P-343: Evaluation of single nucleotide variants in BRCA1, CDKN1A, TP53BP, and XRCC1 in multiple myeloma patients undergoing hematopoietic stem cell transplantation. Association with clinical outcomes

Introduction: High-dose melphalan (HDM) followed by autologous hematopoietic stem cell transplantation (ASCT) remains the standard upfront treatment for transplant-eligible multiple myeloma (MM) patients. However, clinical responses to this strategy are highly variable. We hypothesize that single nucleotide variants (SNVs) in DNA repair genes may influence clinical outcomes in the transplant setting.

Aims: To determine the association of SNV in CDKN1A (rs1801270), TP53BP1 (rs560191), BRCA1 (rs4986850, rs1799949, and rs799917), and XRCC1 (rs25487) genes, with the response and progression-free survival (PFS) in patients with MM treated with HDM as pre-transplant conditioning

Methods: An observational, analytic, and retrospective study, including adult patients with active MM, diagnosed at the Hospital de Clínicas (HC), Uruguay, and Hospital Posadas, Argentina, who received HDM and ASCT as consolidation therapy either frontline or second-line. Evaluated outcomes included response rate and PFS. DNA was purified from peripheral blood or bone marrow. Genotyping of SNVs was performed by conventional PCR and Sanger sequencing. Statistical analysis was performed with SPSS v.26 at p< 0.05.

Results: We included 34 MM patients with a median age of 53.5 years at diagnosis, 64.7% males, and 35.3% females. The frequency of MM types was 61.8% IgG, 23.6% IgA, and 14.7% light chain myeloma. Risk groups included 26.5% ISS1, 44.1% ISS2, and 29.4% ISS3. Bortezomib-based regimens were used in 97.1%. Six patients received ASCT as second-line consolidation therapy. The median PFS for the whole group was 29.2 months. In patients receiving ASCT as first-line consolidation therapy, a ≥CR after transplantation, and ISS-1 were associated with improved PFS, achieving 48.9 months (p < 0.01) and 54.1 months (p < 0.01), respectively. The frequency of ≥CR before and after ASCT was 26.5% and 52.9%, respectively.
The allele frequencies found were rs25487 G 75%, A 25%; rs799917 C 56.4%, T 43.6%; rs4986850 G 89.7%, A 10.3%; rs1799949 G 63.2%, A 36.8%; rs1801270 C 73.5%, A 26.5%; and rs560191 G 77.9%, C 22.1%. No significant differences were found between observed genotype frequencies and those predicted from the Hardy-Weinberg equilibrium. Higher CR rates after the first ASCT were associated with CDKN1A rs1801270 CC (73.3%) and TP53BP1 rs560191 GC/CC (70%) genotypes. Patients with homozygous genotype for BRCA1 rs799917 TT had a significantly lower median PFS compared to CT/CC carriers (p < 0.01) which was similar in patients receiving ASCT only as first-line consolidation (48.9 months vs 16.7 months, p=0.1)

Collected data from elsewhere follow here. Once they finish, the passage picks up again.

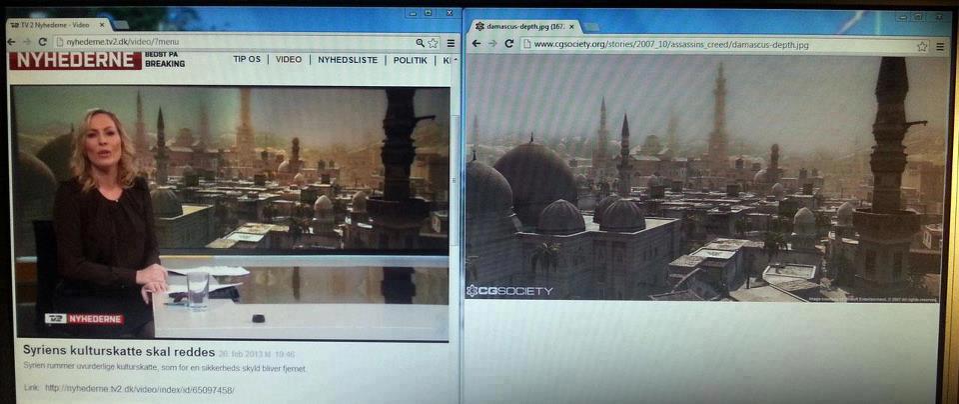Click the left window's address bar
Image resolution: width=959 pixels, height=404 pixels.
tap(230, 42)

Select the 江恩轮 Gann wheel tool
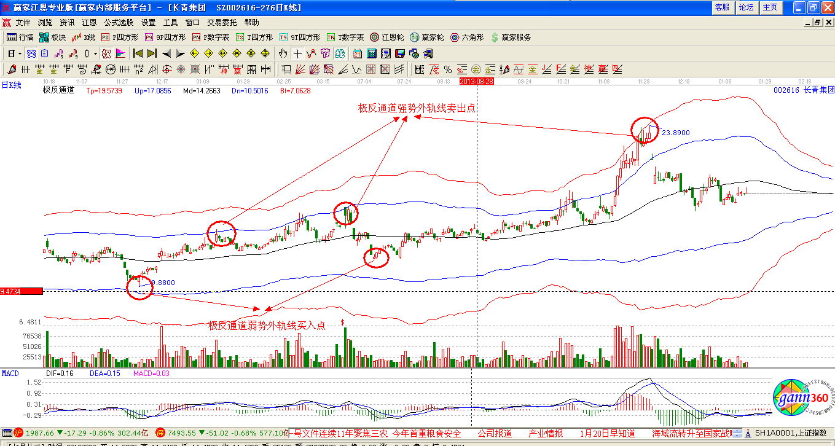389,37
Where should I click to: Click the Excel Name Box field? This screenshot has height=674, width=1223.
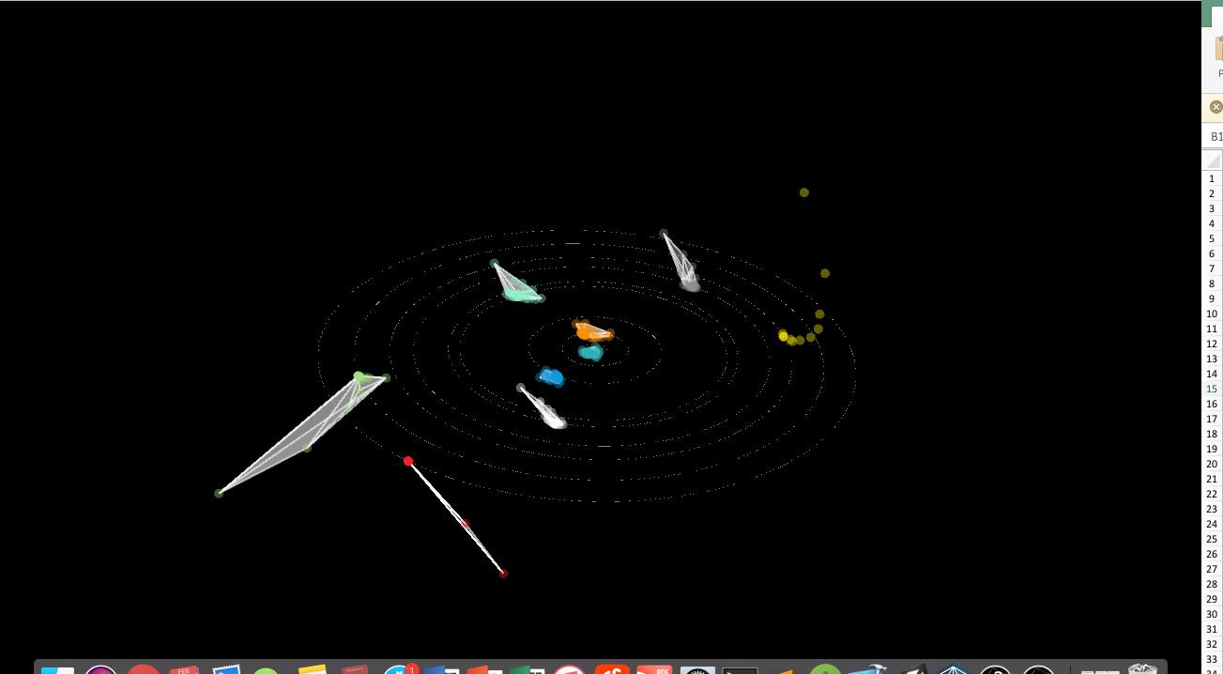pyautogui.click(x=1216, y=136)
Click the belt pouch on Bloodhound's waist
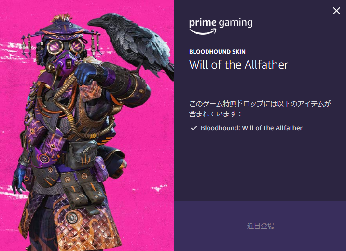The width and height of the screenshot is (346, 251). point(82,154)
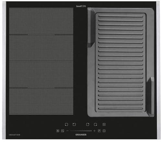Tap the square icon right of the P key
162x142 pixels.
point(104,131)
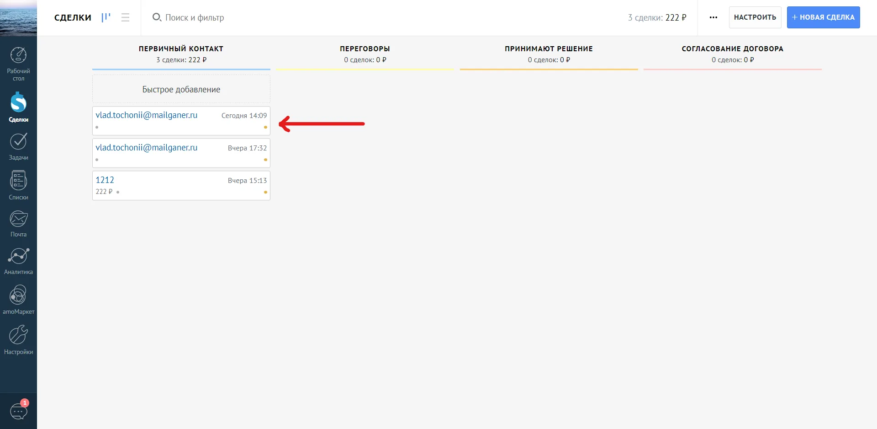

Conclusions: These preliminary results would indicate that homozygosity for the alternative BRCA1 rs799917 T allele would be associated with treatment failure. To our knowledge, this is the first study evaluating the impact of single nucleotide variants (SNVs) in DNA repair genes in the HDM-ASCT clinical outcomes in Latin America, Further studies are required to validate our results.